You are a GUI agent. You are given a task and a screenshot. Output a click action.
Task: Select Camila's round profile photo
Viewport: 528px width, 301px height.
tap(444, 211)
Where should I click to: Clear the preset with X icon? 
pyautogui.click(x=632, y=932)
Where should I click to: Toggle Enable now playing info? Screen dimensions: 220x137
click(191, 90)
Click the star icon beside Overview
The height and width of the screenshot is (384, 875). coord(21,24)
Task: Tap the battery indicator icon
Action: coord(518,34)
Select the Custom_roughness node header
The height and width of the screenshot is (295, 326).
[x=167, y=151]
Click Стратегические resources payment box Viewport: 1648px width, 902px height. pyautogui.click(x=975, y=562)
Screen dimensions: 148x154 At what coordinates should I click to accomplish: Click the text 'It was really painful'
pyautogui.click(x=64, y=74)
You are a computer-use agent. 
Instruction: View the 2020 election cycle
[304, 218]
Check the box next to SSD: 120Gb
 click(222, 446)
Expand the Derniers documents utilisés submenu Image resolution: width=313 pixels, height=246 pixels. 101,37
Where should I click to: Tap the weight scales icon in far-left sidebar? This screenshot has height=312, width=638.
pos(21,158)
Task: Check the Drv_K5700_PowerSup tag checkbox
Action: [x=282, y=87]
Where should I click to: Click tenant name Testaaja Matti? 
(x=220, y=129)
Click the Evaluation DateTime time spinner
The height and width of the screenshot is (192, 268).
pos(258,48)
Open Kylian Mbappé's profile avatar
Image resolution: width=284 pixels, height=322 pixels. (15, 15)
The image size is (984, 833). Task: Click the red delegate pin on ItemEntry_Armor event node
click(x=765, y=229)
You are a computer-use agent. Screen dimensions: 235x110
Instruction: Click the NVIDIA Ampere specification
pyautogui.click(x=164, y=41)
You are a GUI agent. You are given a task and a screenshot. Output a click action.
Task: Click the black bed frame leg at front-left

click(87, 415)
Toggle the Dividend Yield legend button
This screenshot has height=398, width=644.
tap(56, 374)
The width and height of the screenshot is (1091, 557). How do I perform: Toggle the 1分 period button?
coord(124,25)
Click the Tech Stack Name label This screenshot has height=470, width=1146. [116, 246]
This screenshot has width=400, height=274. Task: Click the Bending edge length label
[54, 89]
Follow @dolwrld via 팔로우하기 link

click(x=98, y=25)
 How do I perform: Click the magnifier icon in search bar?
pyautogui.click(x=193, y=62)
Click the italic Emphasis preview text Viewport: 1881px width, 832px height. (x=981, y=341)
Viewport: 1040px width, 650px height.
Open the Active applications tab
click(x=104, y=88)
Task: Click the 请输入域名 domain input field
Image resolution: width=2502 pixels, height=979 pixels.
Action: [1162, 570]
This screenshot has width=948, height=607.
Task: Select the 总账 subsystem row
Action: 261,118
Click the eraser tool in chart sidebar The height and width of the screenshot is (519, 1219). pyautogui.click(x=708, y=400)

---

Please count the lines of the items above that contain the string "left", and give only the number.

* _The reply_
2